[Stored data entries]
___

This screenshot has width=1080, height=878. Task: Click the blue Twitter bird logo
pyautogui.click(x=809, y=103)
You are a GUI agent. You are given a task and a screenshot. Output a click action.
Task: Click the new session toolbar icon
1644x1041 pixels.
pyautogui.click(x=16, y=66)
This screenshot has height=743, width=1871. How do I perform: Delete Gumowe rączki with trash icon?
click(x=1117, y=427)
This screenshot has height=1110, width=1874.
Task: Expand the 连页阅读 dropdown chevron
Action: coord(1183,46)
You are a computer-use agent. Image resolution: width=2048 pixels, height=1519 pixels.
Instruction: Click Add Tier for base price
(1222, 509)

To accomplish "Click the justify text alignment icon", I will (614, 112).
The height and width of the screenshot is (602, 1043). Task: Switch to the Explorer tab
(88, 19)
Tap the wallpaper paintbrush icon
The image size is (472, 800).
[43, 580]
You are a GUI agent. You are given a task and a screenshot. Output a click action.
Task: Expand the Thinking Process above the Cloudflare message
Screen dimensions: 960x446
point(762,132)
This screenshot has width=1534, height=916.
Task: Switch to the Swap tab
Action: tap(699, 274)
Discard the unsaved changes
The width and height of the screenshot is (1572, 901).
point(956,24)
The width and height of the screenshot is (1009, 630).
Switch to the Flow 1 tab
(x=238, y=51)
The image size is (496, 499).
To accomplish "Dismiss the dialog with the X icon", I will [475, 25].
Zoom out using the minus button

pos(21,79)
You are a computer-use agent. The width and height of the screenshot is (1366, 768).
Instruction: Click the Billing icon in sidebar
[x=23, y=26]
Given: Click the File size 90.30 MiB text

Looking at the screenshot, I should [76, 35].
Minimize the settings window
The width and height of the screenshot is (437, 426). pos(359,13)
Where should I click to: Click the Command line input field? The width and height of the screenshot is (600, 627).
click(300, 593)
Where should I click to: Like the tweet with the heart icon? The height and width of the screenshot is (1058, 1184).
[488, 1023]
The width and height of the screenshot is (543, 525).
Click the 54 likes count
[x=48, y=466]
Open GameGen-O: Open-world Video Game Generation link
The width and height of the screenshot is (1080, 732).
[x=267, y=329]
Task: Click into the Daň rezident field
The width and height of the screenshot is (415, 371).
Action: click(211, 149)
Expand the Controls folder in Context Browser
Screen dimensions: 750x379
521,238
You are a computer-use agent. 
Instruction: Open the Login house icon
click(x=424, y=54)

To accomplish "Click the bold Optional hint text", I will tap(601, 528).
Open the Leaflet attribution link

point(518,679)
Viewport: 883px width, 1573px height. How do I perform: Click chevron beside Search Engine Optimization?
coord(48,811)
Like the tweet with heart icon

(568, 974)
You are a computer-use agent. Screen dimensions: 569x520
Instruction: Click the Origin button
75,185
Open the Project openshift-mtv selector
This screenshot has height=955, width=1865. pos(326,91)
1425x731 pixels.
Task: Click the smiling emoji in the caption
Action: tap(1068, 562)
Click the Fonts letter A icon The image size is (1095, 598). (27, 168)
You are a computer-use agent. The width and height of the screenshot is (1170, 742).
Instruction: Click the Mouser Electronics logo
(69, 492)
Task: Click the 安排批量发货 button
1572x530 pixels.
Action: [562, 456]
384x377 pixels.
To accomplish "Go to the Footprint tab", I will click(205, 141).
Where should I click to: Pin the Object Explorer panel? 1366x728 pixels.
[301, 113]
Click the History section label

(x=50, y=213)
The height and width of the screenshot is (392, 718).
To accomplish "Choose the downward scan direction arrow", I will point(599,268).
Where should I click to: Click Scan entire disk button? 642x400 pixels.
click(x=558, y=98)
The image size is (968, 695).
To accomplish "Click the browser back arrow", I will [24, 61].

___

TASK OBJECTIVE —
Among the lines above, return each one holding the string "accomplish".

EXERCISE ANSWER —
To accomplish "Click the justify text alignment icon", I will (614, 112).
To accomplish "Dismiss the dialog with the X icon", I will [475, 25].
To accomplish "Click the bold Optional hint text", I will tap(601, 528).
To accomplish "Go to the Footprint tab", I will click(205, 141).
To accomplish "Choose the downward scan direction arrow", I will point(599,268).
To accomplish "Click the browser back arrow", I will [24, 61].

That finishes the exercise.